### OBJETIVO DEL EJERCICIO
Copia el fragmento del texto comprendido entre "Simpatía por el" y "es que existía.", ambos incluidos, y sustituye "carromato" por "carruaje".

### TEXTO PROPORCIONADO
Simpatía por el demonio
Un carromato atravesaba Londres ofreciendo una atracción de feria, un viejo tenía o aparentaba tener poderes no demasiado claros. Algunas personas de mal talante trasponían un espejo mágico y se metían en un mundo raro, un poco violento, pero que no se entendía qué era. Mientras tanto yo estaba en problemas y pedía a gritos (internos, para no escuchar chistidos de mis compañeros de sala) que alguien me explicara qué era lo qué estaba viendo, qué cuernos hacía el Doctor Parnassus mientras parecía estar en trance y sobre todo, a dónde iba a ir a parar el argumento de esta película, si es que existía.

[Entradas de una fuente de datos]
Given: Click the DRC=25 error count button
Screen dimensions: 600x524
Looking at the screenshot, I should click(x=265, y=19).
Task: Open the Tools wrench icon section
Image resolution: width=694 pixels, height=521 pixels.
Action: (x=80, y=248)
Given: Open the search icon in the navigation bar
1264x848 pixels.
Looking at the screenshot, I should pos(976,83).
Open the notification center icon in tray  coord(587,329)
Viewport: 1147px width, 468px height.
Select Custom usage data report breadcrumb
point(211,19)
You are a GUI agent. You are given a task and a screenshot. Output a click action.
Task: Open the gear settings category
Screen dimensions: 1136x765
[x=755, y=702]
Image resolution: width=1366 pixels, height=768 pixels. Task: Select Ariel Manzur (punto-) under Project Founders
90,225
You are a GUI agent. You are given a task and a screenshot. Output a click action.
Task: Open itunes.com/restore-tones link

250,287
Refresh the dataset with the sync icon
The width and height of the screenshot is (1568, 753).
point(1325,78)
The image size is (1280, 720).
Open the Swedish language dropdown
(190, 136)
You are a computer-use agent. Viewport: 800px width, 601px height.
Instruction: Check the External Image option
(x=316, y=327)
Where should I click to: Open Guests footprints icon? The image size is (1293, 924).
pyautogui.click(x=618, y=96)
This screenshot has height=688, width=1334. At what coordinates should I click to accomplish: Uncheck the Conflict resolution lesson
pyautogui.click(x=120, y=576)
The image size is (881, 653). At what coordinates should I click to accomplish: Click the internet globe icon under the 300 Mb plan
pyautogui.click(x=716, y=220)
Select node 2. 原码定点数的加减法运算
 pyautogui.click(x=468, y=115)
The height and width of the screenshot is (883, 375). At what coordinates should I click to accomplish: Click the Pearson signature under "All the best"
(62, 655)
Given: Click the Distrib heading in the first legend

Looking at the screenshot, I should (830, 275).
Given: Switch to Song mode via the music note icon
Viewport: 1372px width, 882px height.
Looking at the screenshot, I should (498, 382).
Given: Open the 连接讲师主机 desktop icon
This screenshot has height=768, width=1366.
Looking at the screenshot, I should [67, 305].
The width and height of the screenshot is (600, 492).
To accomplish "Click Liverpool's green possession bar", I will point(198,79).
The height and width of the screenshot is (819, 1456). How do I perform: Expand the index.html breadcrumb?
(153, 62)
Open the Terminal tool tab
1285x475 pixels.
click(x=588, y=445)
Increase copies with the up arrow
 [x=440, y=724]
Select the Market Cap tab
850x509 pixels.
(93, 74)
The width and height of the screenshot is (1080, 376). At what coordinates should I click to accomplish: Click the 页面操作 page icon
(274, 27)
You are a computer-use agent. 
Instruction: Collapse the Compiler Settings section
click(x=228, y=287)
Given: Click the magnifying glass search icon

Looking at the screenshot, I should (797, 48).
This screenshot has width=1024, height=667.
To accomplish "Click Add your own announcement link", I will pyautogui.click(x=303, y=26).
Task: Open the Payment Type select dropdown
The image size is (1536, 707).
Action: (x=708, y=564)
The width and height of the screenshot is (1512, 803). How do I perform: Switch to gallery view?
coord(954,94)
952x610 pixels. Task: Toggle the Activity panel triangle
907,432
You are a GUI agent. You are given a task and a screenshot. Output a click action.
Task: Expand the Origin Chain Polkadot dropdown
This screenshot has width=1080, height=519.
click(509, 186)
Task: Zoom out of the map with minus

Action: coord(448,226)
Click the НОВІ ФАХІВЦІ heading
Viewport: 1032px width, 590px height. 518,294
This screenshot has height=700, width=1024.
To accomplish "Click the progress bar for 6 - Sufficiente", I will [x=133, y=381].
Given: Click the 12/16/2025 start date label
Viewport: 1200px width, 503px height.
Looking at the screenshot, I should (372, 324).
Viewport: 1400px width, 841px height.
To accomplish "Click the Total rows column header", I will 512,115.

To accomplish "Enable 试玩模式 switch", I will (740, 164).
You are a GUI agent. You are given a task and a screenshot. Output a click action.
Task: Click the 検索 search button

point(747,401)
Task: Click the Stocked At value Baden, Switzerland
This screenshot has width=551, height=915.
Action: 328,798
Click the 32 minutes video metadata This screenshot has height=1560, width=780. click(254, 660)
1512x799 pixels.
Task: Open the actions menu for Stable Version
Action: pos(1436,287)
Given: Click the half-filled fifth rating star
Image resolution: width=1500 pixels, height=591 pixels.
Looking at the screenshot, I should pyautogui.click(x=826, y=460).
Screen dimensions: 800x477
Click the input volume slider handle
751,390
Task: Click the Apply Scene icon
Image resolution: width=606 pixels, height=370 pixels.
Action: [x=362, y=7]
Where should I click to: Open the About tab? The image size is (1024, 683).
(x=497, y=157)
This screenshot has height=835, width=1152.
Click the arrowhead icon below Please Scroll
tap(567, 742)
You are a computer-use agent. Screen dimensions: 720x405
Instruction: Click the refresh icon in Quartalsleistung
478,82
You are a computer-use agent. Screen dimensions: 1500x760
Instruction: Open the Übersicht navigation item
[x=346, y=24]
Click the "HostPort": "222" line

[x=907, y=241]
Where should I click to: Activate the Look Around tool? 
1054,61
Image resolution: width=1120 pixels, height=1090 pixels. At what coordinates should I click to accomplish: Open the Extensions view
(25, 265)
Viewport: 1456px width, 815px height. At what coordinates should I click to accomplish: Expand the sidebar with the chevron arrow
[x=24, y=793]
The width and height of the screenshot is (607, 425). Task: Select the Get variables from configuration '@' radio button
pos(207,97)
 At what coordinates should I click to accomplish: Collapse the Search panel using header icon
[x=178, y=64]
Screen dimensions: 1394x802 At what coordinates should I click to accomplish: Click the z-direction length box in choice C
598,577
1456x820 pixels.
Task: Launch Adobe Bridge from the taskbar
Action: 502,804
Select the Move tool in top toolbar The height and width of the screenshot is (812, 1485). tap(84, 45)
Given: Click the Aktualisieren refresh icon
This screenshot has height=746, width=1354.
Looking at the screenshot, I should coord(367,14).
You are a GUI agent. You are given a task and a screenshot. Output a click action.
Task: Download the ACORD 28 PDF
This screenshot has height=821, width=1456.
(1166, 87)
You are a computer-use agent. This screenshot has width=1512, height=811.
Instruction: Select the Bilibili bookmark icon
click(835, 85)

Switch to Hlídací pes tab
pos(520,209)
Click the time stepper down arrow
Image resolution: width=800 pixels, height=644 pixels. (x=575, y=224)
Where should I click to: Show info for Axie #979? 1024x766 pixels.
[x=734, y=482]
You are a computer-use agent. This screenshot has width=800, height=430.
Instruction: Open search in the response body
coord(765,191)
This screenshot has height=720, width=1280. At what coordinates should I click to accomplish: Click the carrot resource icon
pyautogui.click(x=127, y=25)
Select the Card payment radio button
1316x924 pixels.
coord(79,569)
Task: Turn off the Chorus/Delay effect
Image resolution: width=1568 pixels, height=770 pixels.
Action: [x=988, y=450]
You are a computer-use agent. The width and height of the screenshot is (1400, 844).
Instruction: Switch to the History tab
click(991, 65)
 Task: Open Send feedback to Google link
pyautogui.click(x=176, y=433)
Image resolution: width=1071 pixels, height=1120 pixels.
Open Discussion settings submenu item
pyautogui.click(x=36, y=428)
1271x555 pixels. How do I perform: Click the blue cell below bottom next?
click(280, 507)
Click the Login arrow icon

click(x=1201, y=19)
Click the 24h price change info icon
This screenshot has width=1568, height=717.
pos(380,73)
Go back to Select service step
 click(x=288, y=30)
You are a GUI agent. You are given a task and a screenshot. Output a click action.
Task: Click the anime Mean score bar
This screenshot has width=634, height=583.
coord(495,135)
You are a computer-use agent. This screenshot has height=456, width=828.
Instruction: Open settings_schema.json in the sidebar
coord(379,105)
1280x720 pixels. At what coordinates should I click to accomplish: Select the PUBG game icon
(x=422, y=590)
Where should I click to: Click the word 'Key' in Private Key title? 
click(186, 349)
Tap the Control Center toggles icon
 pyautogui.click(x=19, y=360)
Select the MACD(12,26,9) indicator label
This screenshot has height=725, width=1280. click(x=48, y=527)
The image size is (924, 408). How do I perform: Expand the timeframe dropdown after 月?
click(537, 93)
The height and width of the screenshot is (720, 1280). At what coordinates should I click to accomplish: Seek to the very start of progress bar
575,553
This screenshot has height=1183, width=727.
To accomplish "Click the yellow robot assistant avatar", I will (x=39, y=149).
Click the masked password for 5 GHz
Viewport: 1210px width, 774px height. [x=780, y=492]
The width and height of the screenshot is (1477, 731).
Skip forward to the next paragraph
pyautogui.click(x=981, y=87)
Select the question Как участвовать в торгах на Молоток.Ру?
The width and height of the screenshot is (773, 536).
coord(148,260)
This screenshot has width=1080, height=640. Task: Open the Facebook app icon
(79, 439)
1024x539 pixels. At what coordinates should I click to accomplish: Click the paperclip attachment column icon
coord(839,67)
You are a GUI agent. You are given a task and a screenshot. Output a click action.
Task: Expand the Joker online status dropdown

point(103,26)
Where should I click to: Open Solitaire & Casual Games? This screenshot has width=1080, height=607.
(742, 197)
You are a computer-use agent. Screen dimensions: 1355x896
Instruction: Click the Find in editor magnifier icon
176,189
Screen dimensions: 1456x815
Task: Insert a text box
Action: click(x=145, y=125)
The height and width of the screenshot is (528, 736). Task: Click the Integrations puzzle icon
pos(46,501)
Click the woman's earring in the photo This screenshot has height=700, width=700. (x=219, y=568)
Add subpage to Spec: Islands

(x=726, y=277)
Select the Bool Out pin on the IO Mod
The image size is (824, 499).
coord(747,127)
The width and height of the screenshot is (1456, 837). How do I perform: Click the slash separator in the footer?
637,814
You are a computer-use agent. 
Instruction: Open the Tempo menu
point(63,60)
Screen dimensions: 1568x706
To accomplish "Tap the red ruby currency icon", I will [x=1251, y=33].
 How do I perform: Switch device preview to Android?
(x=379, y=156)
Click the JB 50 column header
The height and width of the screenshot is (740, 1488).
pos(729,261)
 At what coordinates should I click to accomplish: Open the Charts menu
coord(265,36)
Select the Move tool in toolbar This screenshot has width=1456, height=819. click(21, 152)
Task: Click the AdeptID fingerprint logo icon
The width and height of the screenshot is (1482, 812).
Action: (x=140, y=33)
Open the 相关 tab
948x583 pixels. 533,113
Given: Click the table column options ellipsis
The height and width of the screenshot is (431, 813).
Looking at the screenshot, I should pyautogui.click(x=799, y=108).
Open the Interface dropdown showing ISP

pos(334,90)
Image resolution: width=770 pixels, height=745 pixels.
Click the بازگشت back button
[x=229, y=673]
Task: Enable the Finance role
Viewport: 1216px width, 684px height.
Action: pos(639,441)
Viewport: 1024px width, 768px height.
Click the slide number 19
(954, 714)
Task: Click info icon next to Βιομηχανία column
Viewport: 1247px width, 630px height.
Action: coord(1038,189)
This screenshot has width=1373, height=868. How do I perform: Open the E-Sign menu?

### SOLUCIÓN PROPUESTA
Simpatía por el demonio
Un carruaje atravesaba Londres ofreciendo una atracción de feria, un viejo tenía o aparentaba tener poderes no demasiado claros. Algunas personas de mal talante trasponían un espejo mágico y se metían en un mundo raro, un poco violento, pero que no se entendía qué era. Mientras tanto yo estaba en problemas y pedía a gritos (internos, para no escuchar chistidos de mis compañeros de sala) que alguien me explicara qué era lo qué estaba viendo, qué cuernos hacía el Doctor Parnassus mientras parecía estar en trance y sobre todo, a dónde iba a ir a parar el argumento de esta película, si es que existía.